Meldungen über Nebenwirkungen werden nicht ignoriert
Eine Impfgegnerin sei sie nicht, so Atcho zu der Zeitung: Auf Insta schreibt sie: «Ich bin froh, dass der Impfstoff viele Todesfälle verhindert und den Druck auf Spitäler und das Spitalpersonal verringert hat, aber ich bin frustriert, dass ich selbst und andere junge und gesunde Menschen unter diesen schweren Nebenwirkungen leiden.» Ein Thema, das ihr zufolge viel zu selten angesprochen wird.

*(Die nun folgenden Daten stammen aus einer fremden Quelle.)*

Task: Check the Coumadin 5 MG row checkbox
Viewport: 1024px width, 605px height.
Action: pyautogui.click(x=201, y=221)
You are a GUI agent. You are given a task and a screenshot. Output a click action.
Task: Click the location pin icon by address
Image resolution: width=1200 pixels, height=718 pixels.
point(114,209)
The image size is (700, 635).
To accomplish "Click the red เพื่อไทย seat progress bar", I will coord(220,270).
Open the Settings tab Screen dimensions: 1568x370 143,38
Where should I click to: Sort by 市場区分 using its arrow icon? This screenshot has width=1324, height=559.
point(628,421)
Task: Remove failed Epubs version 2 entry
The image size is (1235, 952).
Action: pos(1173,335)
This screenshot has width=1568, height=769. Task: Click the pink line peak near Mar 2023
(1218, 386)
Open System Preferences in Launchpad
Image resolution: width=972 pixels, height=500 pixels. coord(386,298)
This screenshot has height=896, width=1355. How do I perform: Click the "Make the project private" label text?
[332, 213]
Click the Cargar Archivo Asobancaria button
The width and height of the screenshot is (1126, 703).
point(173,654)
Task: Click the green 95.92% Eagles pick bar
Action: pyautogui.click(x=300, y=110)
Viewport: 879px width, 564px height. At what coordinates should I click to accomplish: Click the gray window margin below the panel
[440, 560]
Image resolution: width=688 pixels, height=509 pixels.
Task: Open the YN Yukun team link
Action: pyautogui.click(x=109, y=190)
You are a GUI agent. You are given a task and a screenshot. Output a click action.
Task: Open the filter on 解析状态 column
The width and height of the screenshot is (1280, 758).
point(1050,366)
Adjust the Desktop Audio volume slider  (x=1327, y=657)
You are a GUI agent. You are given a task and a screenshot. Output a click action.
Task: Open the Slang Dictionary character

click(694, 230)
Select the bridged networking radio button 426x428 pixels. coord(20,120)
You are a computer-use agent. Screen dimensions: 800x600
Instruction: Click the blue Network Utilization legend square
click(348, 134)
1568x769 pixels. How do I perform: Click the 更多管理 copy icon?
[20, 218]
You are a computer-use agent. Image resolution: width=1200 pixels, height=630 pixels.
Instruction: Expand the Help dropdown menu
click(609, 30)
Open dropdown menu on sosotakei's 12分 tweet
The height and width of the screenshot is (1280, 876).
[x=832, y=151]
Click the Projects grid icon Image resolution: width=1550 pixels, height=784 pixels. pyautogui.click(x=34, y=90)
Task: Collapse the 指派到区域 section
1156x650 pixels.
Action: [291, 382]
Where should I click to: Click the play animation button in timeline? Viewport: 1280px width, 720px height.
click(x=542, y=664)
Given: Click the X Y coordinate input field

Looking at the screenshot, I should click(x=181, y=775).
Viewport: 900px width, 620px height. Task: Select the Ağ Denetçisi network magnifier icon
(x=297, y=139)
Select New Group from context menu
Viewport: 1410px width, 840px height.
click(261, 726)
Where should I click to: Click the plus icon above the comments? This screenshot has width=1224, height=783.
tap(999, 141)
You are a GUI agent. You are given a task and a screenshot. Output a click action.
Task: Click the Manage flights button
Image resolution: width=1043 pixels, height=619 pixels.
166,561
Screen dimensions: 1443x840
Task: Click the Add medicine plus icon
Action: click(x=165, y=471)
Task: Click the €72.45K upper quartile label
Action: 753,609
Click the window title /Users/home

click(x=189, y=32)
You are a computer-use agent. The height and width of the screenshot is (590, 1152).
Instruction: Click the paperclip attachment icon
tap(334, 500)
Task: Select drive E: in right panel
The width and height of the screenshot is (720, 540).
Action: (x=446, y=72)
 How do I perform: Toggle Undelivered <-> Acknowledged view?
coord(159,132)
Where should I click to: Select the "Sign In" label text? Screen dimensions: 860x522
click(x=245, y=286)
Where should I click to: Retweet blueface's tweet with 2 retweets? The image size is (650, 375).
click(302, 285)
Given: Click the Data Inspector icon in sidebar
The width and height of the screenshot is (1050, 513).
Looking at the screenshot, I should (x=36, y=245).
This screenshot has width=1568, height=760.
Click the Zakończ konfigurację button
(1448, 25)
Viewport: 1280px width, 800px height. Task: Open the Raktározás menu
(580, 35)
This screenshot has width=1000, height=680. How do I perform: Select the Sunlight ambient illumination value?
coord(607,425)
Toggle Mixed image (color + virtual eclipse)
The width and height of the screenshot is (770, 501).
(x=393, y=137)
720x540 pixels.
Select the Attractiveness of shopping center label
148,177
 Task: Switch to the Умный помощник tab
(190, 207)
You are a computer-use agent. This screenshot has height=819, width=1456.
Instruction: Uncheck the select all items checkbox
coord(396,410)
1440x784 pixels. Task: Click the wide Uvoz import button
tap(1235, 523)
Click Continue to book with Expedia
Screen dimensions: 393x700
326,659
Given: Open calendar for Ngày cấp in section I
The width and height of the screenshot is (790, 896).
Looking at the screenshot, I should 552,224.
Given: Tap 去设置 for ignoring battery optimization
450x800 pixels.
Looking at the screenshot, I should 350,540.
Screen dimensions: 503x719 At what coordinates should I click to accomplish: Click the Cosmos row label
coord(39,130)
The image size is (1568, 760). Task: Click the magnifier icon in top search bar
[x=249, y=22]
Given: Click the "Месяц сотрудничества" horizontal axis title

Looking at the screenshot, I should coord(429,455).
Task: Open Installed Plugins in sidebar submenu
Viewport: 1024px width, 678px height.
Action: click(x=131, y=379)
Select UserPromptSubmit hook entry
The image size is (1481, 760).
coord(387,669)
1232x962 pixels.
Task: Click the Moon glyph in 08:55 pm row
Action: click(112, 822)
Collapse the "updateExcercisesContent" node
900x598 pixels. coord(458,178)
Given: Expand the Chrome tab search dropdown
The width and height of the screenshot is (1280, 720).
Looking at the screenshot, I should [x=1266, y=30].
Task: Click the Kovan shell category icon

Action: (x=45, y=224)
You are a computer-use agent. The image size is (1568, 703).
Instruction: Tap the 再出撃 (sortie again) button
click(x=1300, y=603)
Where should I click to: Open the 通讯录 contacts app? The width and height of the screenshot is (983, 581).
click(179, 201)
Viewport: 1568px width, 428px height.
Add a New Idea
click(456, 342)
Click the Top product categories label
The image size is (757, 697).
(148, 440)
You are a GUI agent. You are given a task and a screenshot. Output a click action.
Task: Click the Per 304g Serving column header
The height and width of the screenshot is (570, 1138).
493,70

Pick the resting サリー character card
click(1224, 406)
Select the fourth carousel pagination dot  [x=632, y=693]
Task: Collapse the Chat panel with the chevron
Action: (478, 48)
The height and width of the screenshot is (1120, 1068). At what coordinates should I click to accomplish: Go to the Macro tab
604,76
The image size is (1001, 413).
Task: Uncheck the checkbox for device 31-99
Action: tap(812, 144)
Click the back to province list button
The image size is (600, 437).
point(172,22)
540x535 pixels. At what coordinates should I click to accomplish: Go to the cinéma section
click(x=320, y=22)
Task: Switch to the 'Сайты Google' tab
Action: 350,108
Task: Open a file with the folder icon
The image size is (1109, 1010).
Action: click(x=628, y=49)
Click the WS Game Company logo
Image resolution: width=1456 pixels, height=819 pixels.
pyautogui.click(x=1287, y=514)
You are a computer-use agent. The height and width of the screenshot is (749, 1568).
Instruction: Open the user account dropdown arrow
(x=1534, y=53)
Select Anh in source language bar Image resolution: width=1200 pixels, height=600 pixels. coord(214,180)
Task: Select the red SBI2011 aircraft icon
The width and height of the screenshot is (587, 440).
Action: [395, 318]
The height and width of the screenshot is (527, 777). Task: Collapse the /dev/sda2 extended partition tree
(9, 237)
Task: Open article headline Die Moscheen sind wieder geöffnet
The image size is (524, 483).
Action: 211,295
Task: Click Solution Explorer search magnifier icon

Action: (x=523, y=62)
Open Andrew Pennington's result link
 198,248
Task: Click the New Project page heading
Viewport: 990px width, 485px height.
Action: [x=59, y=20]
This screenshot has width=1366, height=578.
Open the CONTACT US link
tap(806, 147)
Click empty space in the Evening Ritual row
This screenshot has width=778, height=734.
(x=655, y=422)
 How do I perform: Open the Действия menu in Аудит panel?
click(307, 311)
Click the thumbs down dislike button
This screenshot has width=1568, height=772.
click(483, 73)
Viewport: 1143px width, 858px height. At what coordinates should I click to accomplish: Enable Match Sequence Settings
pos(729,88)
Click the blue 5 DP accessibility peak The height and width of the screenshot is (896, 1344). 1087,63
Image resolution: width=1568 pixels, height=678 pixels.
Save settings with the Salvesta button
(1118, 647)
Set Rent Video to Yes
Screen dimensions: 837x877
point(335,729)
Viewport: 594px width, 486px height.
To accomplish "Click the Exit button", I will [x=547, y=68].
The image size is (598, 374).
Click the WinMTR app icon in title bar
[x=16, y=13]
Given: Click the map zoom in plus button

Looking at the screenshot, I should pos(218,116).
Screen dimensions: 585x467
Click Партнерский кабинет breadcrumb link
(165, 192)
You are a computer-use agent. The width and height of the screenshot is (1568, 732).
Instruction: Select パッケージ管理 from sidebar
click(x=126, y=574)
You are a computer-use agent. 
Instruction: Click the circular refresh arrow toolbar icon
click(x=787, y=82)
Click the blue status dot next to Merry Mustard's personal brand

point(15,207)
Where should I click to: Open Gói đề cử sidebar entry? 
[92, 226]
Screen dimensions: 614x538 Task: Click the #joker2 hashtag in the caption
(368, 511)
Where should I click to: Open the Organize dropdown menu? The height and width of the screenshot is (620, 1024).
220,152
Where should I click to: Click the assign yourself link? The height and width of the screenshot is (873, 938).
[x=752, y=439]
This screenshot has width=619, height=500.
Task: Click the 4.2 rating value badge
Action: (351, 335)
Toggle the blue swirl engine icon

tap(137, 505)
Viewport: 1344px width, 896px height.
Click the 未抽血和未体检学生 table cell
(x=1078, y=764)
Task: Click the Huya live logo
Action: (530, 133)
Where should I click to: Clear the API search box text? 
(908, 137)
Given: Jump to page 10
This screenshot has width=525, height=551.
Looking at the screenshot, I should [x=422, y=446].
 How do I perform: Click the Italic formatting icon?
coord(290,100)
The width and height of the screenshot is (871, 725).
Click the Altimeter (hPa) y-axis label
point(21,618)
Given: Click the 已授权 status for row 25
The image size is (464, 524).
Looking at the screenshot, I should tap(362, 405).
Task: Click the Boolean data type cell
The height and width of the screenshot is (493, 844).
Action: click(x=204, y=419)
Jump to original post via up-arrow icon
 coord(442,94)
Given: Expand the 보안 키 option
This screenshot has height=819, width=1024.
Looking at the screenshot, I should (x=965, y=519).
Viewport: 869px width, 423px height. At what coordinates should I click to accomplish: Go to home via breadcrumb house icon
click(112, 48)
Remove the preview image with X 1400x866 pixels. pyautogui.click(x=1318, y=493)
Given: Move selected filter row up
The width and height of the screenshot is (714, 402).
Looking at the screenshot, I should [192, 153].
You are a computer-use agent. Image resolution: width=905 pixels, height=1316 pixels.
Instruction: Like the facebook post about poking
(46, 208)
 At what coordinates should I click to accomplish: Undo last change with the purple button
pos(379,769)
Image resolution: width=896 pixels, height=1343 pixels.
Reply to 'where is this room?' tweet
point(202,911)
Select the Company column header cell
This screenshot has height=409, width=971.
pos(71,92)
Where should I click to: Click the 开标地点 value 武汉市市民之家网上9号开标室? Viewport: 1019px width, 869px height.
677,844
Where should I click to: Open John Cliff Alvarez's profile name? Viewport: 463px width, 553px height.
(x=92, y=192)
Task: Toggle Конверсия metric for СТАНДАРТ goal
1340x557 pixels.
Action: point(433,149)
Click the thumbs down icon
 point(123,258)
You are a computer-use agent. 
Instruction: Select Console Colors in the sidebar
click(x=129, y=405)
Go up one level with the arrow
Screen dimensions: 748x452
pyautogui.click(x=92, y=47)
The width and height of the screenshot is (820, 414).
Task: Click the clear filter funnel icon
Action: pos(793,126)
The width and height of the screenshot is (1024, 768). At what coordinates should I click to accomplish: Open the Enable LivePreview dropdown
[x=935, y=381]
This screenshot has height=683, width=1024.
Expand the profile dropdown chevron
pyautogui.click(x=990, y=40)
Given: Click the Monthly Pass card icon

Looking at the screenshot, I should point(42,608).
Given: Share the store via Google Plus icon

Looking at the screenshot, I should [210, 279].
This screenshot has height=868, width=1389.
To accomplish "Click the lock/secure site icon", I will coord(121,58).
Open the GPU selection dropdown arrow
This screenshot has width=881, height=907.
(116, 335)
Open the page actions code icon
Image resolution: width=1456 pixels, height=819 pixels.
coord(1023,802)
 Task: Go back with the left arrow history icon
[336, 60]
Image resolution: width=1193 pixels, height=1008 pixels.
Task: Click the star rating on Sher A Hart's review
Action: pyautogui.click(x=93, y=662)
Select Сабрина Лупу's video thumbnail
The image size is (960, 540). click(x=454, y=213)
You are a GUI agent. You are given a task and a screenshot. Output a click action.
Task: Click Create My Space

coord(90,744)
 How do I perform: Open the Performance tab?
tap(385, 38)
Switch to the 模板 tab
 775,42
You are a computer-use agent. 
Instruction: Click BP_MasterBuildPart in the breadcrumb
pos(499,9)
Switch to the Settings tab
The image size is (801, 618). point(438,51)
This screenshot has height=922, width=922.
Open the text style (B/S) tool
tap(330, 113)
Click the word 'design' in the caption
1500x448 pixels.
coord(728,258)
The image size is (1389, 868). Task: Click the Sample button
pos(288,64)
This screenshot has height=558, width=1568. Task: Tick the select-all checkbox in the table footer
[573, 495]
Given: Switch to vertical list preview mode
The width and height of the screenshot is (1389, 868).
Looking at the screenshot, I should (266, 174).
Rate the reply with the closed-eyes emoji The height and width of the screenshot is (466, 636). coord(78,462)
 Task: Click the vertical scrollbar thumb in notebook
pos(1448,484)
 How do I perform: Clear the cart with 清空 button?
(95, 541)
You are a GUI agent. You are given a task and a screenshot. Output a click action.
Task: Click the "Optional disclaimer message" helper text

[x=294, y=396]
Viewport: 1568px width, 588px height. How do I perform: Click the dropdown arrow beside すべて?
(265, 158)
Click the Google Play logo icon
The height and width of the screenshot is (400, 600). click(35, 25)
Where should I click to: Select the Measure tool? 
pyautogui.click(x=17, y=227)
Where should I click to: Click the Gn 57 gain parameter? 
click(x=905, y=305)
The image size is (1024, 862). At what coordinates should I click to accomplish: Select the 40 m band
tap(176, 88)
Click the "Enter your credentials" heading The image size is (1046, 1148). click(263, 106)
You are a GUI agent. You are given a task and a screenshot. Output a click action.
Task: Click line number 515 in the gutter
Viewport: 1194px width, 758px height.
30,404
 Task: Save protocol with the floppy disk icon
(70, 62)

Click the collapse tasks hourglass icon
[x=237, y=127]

Doch ist das so? Werden Nebenwirkungen bei jungen Leuten verharmlost? Auf Anfrage von 20 Minuten weist die Schweizerische Zulassungsbehörde für Arzneimittel Swissmedic diesen Vorwurf vehement zurück. «Wir fühlen uns nicht angesprochen, Impfungen zu verharmlosen», so Mediensprecher Alex Josty. Und: «Den Vorwurf, wonach Nebenerscheinungen nicht umfassend registriert oder von offizieller Seite heruntergespielt werden sollen, haben wir noch nie gehört.»
Risiko für Herzprobleme nach der Infektion deutlich grösser
Das Schweizerische Heilmittelinstitut hat bei 14,9 Millionen verabreichten Impfdosen bislang 307 Verdachtsfälle auf Perikarditis und Myokarditis (siehe Box) registriert. Damit ist das Risiko, nach der Impfung eines der beiden Probleme zu entwickeln, sehr gering. Das bestätigt auch Kardiologe Christian Schmied vom Unispital Zürich: «So belastend die Fälle für die Betroffenen auch sind, sie sind extrem selten.» Zudem träten nach der Impfung deutlich seltener Probleme auf, als nach der Covid-19-Infektion. Studien, unter anderem aus Grossbritannien, bestätigen das.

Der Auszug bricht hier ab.